You’re concerned that a child is being abused
If you’re concerned that a child is being abused, you should report it so that the child can be protected. This page tells you more about what to do if you’re concerned that a child is being abused.
You may be concerned that your child is being abused by someone:
- in your own family
- outside the family, like a teacher, sports coach or babysitter
- on the internet, for example, you’re concerned that your child is being groomed or bullied on social media websites.
You may be concerned about a neighbour or a friend's child or that a member of your family is abusing a child.
If it’s your own child who is being abused, you have a legal responsibility to get help to keep your child safe. If you don’t take steps to protect your child, in serious cases the child could be taken away into care.
If you’re a professional coming into contact with children, you have a legal duty to report concerns to social services or the police. You should check the child protection protocols that apply to your workplace.
Otherwise, you don’t have a legal responsibility to report concerns about child abuse. But remember that taking action can stop the abuse. The child will then be able to get help to recover. Reporting concerns can also lead to the abuser being stopped from abusing other children.
If you suspect abuse
There are many warning signs that a child might be being abused, even if they don’t tell you directly. For more information about the signs that a child is being abused, contact a specialist organisation such as the NSPCC or Stop It Now. Stop It Now supports adults who are worried someone might be abusing a child.
If a child discloses abuse to you
If you think a child is trying to tell you about an abusive situation, it’s important to respond promptly. If a child trusts you enough to tell you about abuse, you must remember that they rarely lie about such things and it’s important that they feel supported – don’t dismiss their claims or put them off talking about it. For more information about how to deal with a child who discloses abuse to you, contact a specialist organisation such as the NSPCC or Stop it Now.
If you’re a victim of domestic abuse
In some cases where a child is being abused, a parent may also be suffering domestic abuse from the abuser. Also if one parent is being abused by another, this may in itself amount to child abuse, if, for example, the child is seeing or hearing violence or other abuse. If you’re a woman in this situation, you may want to consider moving with your children to a women's refuge.
Whether you’re a man or a woman suffering from domestic abuse, you may be able to get emergency accommodation from the local authority. Or you could apply to court for an order to:
- prevent the abuse
- remove the abuser from the home, whatever their legal rights to live in the property.

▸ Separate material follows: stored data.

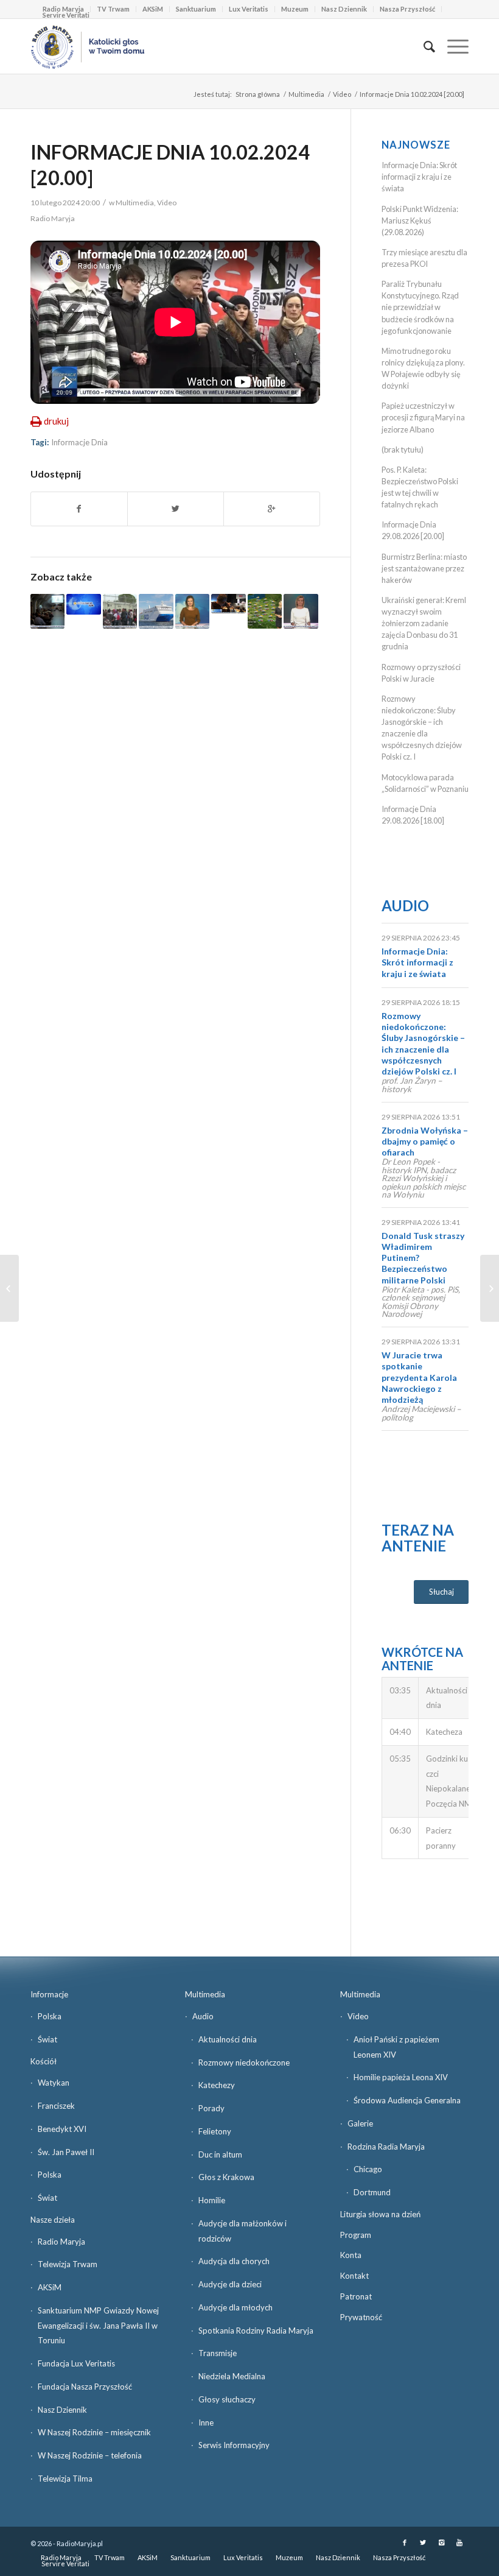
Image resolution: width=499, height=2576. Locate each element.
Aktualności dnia (227, 2039)
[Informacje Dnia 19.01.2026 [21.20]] (156, 611)
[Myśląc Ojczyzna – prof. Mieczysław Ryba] (489, 1288)
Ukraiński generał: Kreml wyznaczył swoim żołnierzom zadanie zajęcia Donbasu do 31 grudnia (424, 623)
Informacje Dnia (79, 442)
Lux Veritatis (248, 9)
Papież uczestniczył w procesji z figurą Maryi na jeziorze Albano (423, 417)
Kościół (43, 2061)
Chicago (368, 2169)
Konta (350, 2255)
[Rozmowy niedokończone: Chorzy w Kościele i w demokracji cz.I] (9, 1288)
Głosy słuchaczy (227, 2399)
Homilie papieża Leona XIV (401, 2077)
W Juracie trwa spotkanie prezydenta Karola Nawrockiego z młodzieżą (419, 1377)
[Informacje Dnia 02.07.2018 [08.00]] (47, 611)
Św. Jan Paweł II (66, 2152)
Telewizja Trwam (67, 2264)
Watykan (53, 2082)
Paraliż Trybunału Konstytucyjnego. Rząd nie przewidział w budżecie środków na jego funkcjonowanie (420, 307)
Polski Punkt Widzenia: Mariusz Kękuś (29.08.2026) (420, 220)
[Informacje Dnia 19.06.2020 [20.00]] (301, 611)
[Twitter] (423, 2542)
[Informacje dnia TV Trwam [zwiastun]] (83, 604)
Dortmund (372, 2192)
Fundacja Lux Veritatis (76, 2363)
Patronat (356, 2296)
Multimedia (306, 94)
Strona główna (258, 94)
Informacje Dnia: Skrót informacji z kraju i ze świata (419, 176)
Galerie (360, 2123)
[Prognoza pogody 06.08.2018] (265, 611)
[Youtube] (459, 2542)
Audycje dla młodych (235, 2307)
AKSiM (152, 9)
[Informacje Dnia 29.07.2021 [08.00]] (120, 611)
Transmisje (217, 2353)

In this situation, the court can also grant an order not to harm a child who’s living with the abused adult who’s applying for the order. To apply for a court order, you’ll need legal advice from a specialist. You may get legal aid. You should also try to get support from a specialist organisation.
Reporting child abuse
If you want to report an incident or suspicion of abuse, you can contact:
- the local authority child protection team – even outside normal office hours
- the police – call 999 in an emergency or otherwise 101
- the Child Exploitation and Online Protection Centre (CEOP). This is the UK’s national police agency for dealing with child protection, particularly online abuse. If you’re worried about someone’s behaviour towards a child online, you can report this online at www.ceop.police.uk
- the NSPCC
- other agencies which come into contact with children, for example, the child’s school, GP or youth worker
- a specialist organisation like Stop it Now.
If you’re worried about a child, you don’t have to wait until you are certain that they are being abused. You can report your concerns anonymously and they will be listened to and assessed. Action will be taken if the child is considered at risk of harm
What if you don’t have much information?
You should still report your concerns and give any information that could be of help. For example, you may have simply seen the child being abused on the bus, but there might be information that can help, such as the bus route number and where the child got on the bus. All of these details may be useful in helping to identify a child. You may not be the only person who has got in touch with concerns, and every extra detail could help.
Taking direct action against the abuser
If you’re the parent of a child who has been abused, you may want to confront the abuser or take direct action against them. For example, you may want to start a campaign against a worker in a local nursery who is suspected of abusing children. You need to be sure that you have considered all the implications of this option. For example, if the abuser is already being prosecuted, a campaign may have the unwanted result of them being found not guilty. In any case, you may be mistaken and start direct action against someone who didn’t abuse a child. You are strongly advised to talk to a specialist organisation before you take direct action against someone you think has abused a child.
Getting advice and support
If you find out that your child has been abused, as well as taking action to protect the child, it’s very important for you to get support for yourself and for the child from a specialist organisation like the NSPCC or Stop it Now. This is even more important if the abuser is a member of your own family.
You may find it very difficult to deal with the effects of past abuse on the child. For example, a child may be suffering flash-backs, or their behaviour may be difficult to deal with. If this is happening, you could ask the local authority for specialist support, financial help or counselling. The local authority and the health authority both have a legal duty to provide services for the families of children in need, including families where the children are experiencing trauma following abuse.
You may want legal advice about what steps to take as a result of the abuse. For example, you might want advice about stopping your child’s contact with the person who is abusing them. Contact a specialist solicitor.You might get legal aid.